How to Block Someone From Seeing Your Facebook Posts

Facebook gives you several ways to control who sees what you share — and blocking someone from your posts doesn't always mean cutting off all contact entirely. Understanding the difference between Facebook's privacy tools helps you choose the right level of restriction for your situation.

What "Blocking" Actually Means on Facebook

There's an important distinction worth making upfront: blocking and restricting are two separate features, and they produce very different results.

  • Blocking someone removes them from your Friends list, prevents them from seeing your profile, and cuts off all interaction between your accounts.
  • Restricting someone keeps them on your Friends list but limits what they can see — essentially treating them like a stranger rather than a friend.

Most people searching for how to hide posts from someone actually want the Restrict feature, not the full block. But both are legitimate tools depending on what outcome you need.

Option 1: Restrict a Friend (Hide Posts Without Unfriending)

The Restrict feature is Facebook's quiet solution. When you restrict someone:

  • They stay on your Friends list and won't be notified
  • They can only see posts you've set to Public
  • Posts shared with Friends or custom audiences will be invisible to them
  • They can still message you and see your profile name

How to restrict someone on Facebook:

  1. Go to that person's profile
  2. Tap or click the Friends button
  3. Select Edit Friend List (mobile) or look for Restrict in the dropdown options
  4. Confirm the restriction

On mobile, the path may vary slightly depending on whether you're using Android or iOS, and which version of the Facebook app you have installed.

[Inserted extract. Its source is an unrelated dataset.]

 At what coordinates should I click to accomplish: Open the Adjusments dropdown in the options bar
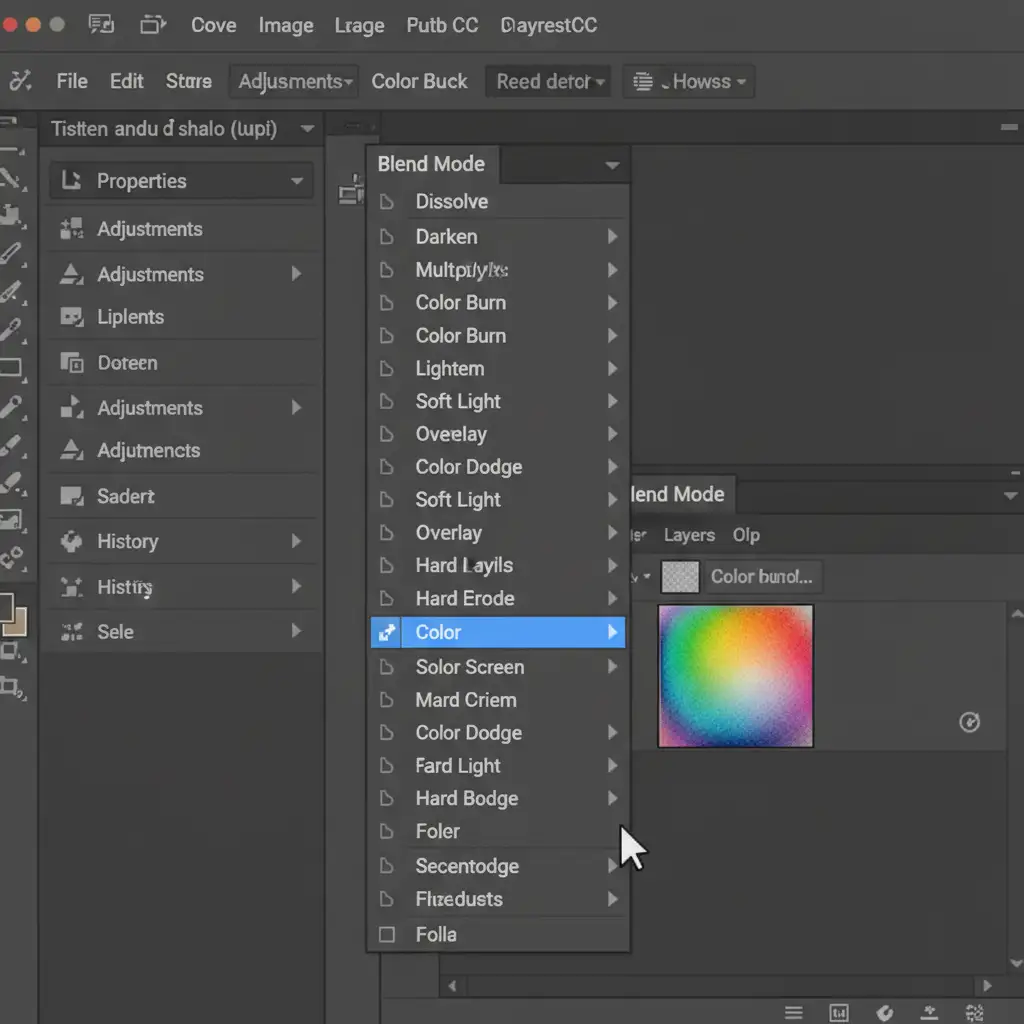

Option 2: Adjust Post Audience on Individual Posts

If you want fine-grained control rather than a blanket rule, you can set the audience each time you post — or go back and edit the audience on existing posts.

When creating a post, tap the audience selector (usually showing Friends, Public, or a globe icon) and choose Friends except…, then add the specific person's name. That person won't see that post, even though they're still your friend.

This approach works well when:

  • You want to exclude someone from a specific post rather than all posts
  • You don't want to restrict someone globally
  • You're sharing something relevant to most friends but not a particular person

The downside is that you have to remember to do this manually each time, and it only applies going forward unless you revisit old posts individually.

Option 3: Custom Friend Lists

Facebook allows you to create custom lists — groups of friends you can use as audience selectors. You can build a list that excludes specific people and then post to that list instead of to all friends.

This is more setup work upfront, but it's useful if you regularly want to exclude the same group of people (such as coworkers or distant family members) without restricting each person individually.

Option 4: Full Block 🚫

If your goal is complete separation — no contact, no visibility, no mutual interaction — then a full block is the right tool.

When you block someone:

  • They can't see your posts, profile, or Stories
  • They're removed from your Friends list
  • They can't search for you or message you
  • You won't see their content either

How to block someone on Facebook:

  1. Go to their profile
  2. Tap the three-dot menu (⋯)
  3. Select Block
  4. Confirm

This is the most absolute option. It's appropriate for situations involving harassment, unwanted contact, or when you simply don't want any shared digital space with that person.

Variables That Affect Which Option Makes Sense

The right choice isn't universal — it depends on several factors:

FactorLikely Fits
Want to hide posts silently, no dramaRestrict
Need to block specific posts onlyFriends Except / Custom List
Organizing multiple people to excludeCustom Friend List
Complete removal of contactFull Block
Dealing with harassment or abuseFull Block
Family or work relationships (awkward but necessary)Restrict

A Note on Stories, Reels, and Tagged Posts

These privacy controls apply primarily to feed posts. Facebook Stories have their own audience settings, and you can hide your Story from specific people separately. Tagged posts are a different situation — if someone else tags you, that post's visibility depends on the original poster's settings, not yours, unless you enable Timeline Review to approve tags before they appear on your profile.

Timeline Review is a separate setting under Privacy that's worth knowing about if you're concerned about what others can post on your behalf.

What People Can Still See Regardless

Even with restrictions in place, some things remain visible depending on your broader privacy settings:

  • Public posts are visible to everyone, including restricted users and non-friends
  • Profile photo and cover photo may still be visible
  • Mutual friends, check-ins in others' posts, and group activity can sometimes expose information indirectly

Reviewing your overall Privacy Settings — not just per-person restrictions — gives you a fuller picture of what's actually visible to different audiences. 🔒

Whether you're managing a sensitive personal situation, setting professional boundaries, or just quietly curating your audience, the gap between what feels right and what's technically correct depends on how your specific relationships, post habits, and privacy settings all interact together.